“alone…. something something…” (repeat indefinitely)

It’s 2pm on Good Friday and I’m in Oakland, walking home from the BART train to my apartment at 29th and Fairmount, trying to place the melody and words. What is this song that is stuck in my head? After a few seconds of scanning my memory, I’m fairly certain it’s the new Why? record, Alopecia, and I make a mental note to listen to it when I get home.

There is a punch line coming.

[audio:http://www.anticon.com/pr/The_Hollows.mp3] Why? – “The Hollows”

Payam (from Sholi) had given me the record a few weeks earlier, and I recall telling Jon (also from Sholi) at SXSW, as we walked to the stage where Why? was playing, “it’s pretty good, but I probably won’t listen to it more than 4 or 5 times.”

Then I saw the show.

I was charmed, I was moved, and I was proven wrong. I had been groaning all day about how the festival reduces music to pure commodity, about how bad of a time I was having, but this was living and completely relevant, and I snapped out of it. There was an awkward post-show exchange – I exaggerate, but essentially it was this one:

“Yeah, I play in a band too, maybe you’ve heard of us”…”No, not really” … “Oh, ok, well it’s funny that we live in the bay area and we meet here” … “Yeah, totally man… catch you later.”

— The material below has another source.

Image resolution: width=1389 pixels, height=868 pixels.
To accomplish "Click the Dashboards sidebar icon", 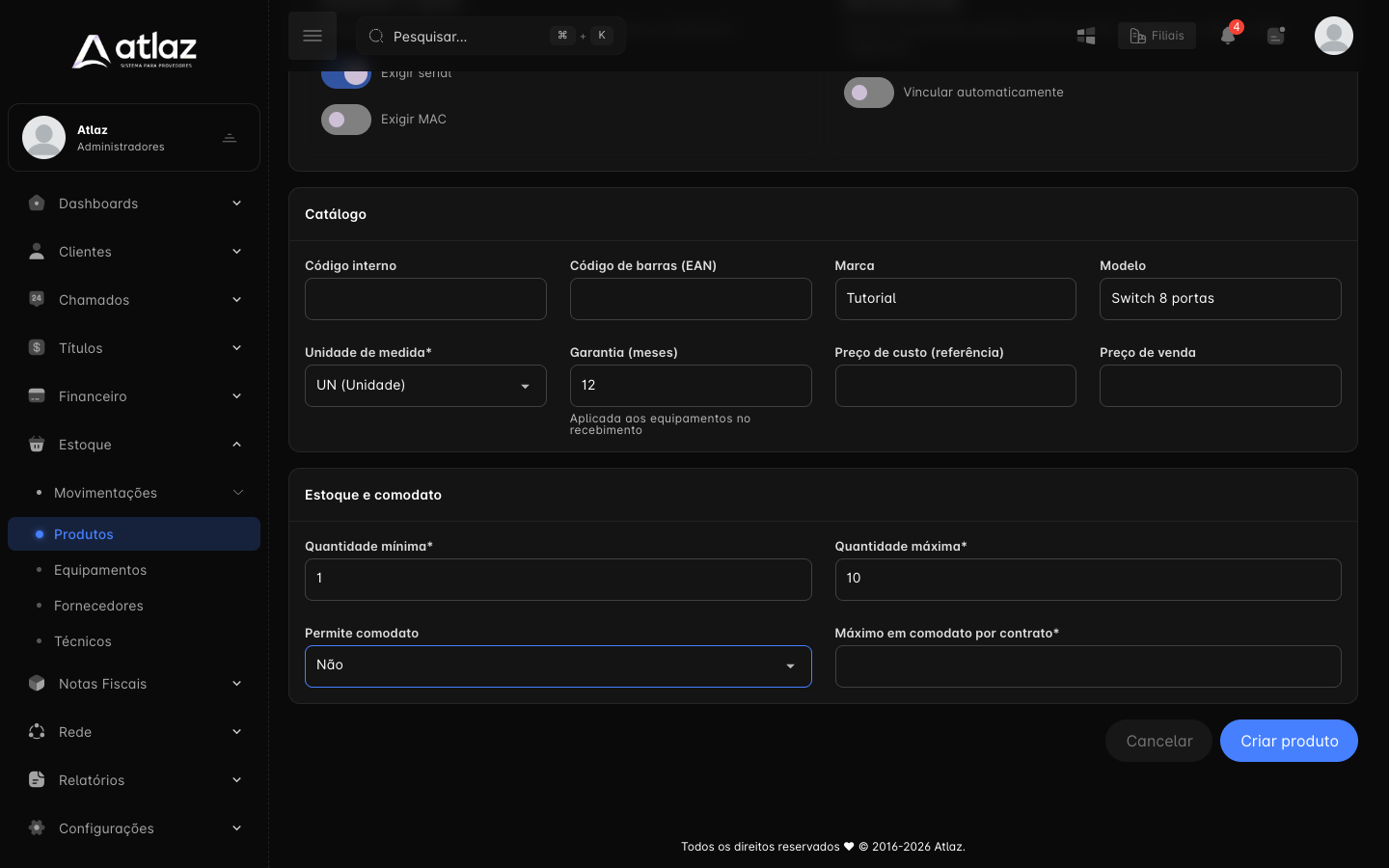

This is not to say that they were distant or unkind, it’s just the way these things happen at SXSW. I think they played about 8 shows in 4 days. Apparently Jon by random chance hung out with Josiah (Why?’s drummer and percussionist) at a party in El Cerrito a few months ago, but I wouldn’t say we’re tight with them or anything.

Flash back forward to Good Friday, and I’m home with headphones on, kicking back after a half day at work. I’ve decided to finally give a close listen to Alopecia. A few minutes in, I clearly hear Yoni (Why?’s frontman) say “the Friday before Easter was not good.” Huh? That’s today . . . weird. . . oh well, strange coincidence . . . Anyway, since I’m home early, I take the opportunity to do some laundry. Hit pause, and I walk to the Fairmount St. side of the building where the laundry room is. I drop some coins in the machine, press start, and head back to my house to dive back into the record.

Soon I reach the melody that had been stuck in my head earlier, which is in “Song of the Sad Assassin.” I swear I’m not making this up!

“alone, putting three coins into a washing machine, under the caulked, cracked wall, in a basement on Fairmount Street…”

– Rewind. Did I hear that correctly? Yes, he’s actually saying that.

Consider my mind blown.

As I listen I can imagine Yoni jotting down lyrics on a day much like this, in this very same place Payam and I lived and worked on our album every night for months, and this becomes a key for unlocking everything else. Maybe that makes me simple-minded? All of the fucked up sexuality, all of the strange references to bodies and illness, all of the identity paranoia, the “great unutterable joke,” I’m with them. Even as “Song of the Sad Assassin” enters the stratosphere and Yoni is stuttering about film loops of Lee Harvey Oswald and Jack Ruby, and then Billy the Kid, it all makes sense. It’s in the words, it’s in the delivery, and I’m hearing it in every instrument. I just get it, and the album becomes impervious to dissection in the way that all of my most beloved albums always have been.

For better or for worse, that means this isn’t criticism.

I always tell people I don’t have favorites and that ‘best-of’ lists frustrate me, and that’s usually the truth, but not this year. Alopecia is my favorite record of 2008.